• [Problem requirements]: Look through the data below and, wherever a line carries the word "Click", please copy that line.

• [Record extracts]:
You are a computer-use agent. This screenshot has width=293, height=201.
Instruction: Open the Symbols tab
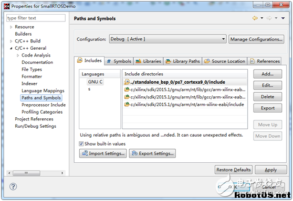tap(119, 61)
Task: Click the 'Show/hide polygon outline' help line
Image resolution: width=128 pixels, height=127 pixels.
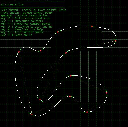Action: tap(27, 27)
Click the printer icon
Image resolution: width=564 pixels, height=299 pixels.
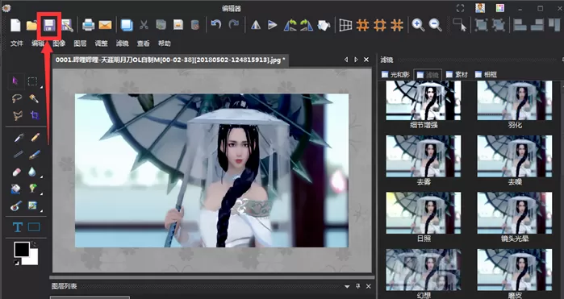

• [Task output]:
Task: Click the 'Show/hide polygon outline' help line
Click the printer icon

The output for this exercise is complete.